C'est pourquoi (al ken / עַל-כֵּן) [voix du narrateur tirant la conclusion fonctionnelle du récit — premier usage de cette formule dans la Bible. Ce qui vient d'être raconté fonde une réalité universelle qui vaut pour toute l'humanité] un ish (ish / אִישׁ) quitte (ya'azov / יַעֲזָב) [azav — abandonner, laisser : terme fort. Pour rejoindre son soutien correspondant, l'ish rompt le lien de dépendance antérieur] son père et sa mère, et s'attache étroitement (vedavaq / וְדָבַק) [davaq — s'attacher fermement, s'unir indéfectiblement. Même verbe que pour la fidélité d'Israël à Elohim : une adhésion totale et existentielle] à sa ishah (ishah / אִשָּׁה), et ils deviennent une seule chair (levasar echad / לְבָשָׂר אֶחָד) [basar — la chair dans sa dimension pleinement physique. Echad — le cardinal "un" comme au Jour Un de Bereshit 1 : non pas "premier" mais "unique, singulier". L'union de l'ish et de l'ishah reforme l'unité originelle de l'adam avant la séparation — deux êtres redevenus une seule réalité].

Or, tous deux étaient nus (arumim / עֲרוּמִּים) [nus dans leur intégrité fonctionnelle originelle — sans rupture, sans dissimulation.
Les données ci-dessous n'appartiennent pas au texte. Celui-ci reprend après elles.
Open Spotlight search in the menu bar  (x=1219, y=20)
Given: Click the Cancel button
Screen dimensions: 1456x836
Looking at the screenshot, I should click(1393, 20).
La nudité n'est pas l'absence de vêtements : c'est l'absence de tout écart entre ce qu'ils sont et leur fonction, entre eux et Elohim. Ce mot résonnera dès Bereshit 3 avec arum (עָרוּם) — la ruse du serpent — un jeu de mots délibéré qui lie la fin de Bereshit 2 au début de Bereshit 3], l'Être façonné du sol (adam / אָדָם) et sa ishah (ishah / אִשָּׁה), et ils n'éprouvaient aucune honte (lo yitboshashu / לֹא יִתְבֹּשָׁשׁוּ) [bosh — la honte comme conscience de l'inadéquation fonctionnelle. Dans l'état originel, il n'y a pas d'écart — tout est pleinement accompli dans sa fonction. La honte ne peut naître que là où quelque chose a dévié de sa destination].